_Provided passage_
━━━━━━
New pitch: When cricketers turn raconteurs
Raconteuring is an art form that does not come easily to everybody. Holding the attention of an audience for an hour or more requires not just felicity with words, but a fine sense of timing, and a keen understanding of what people expectUpdated: Dec 06, 2019 02:12 IST
Farokh Engineer was in roaring form as keynote speaker at the 11th Dilip Sardesai Memorial Lecture the other day at the CCI, reeling off stories and anecdotes as rapidly as he would score runs in his heyday. I can’t remember a single voice saying it wasn’t an evening well spent.
Heading into his mid-80s, Engineer’s once sinewy frame has bloated extraordinarily. Over the past few years, whenever we’ve met, he would joke about his girth himself, claiming righteously that Parsi genes have ensured his good health, which is why he has never stopped having a blast!
━━━━━━
_Data below_
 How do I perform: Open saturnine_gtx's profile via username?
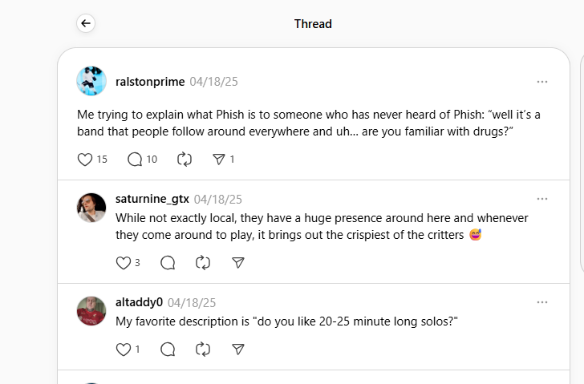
━━━━━━
_Problems and tasks_
A. Answer these questions using the column on cricketers as raconteurs:
(i) At which venue was the 11th Dilip Sardesai Memorial Lecture held?
(ii) In what role did Farokh Engineer speak at that lecture?
(iii) What does Engineer credit for his good health?
B. From the column on cricketers as raconteurs, return the portion starting at "Heading into his" and ending at "having a blast!".

_Answers given_
A.
(i) The CCI.
(ii) As keynote speaker.
(iii) His Parsi genes.

B.
Heading into his mid-80s, Engineer’s once sinewy frame has bloated extraordinarily. Over the past few years, whenever we’ve met, he would joke about his girth himself, claiming righteously that Parsi genes have ensured his good health, which is why he has never stopped having a blast!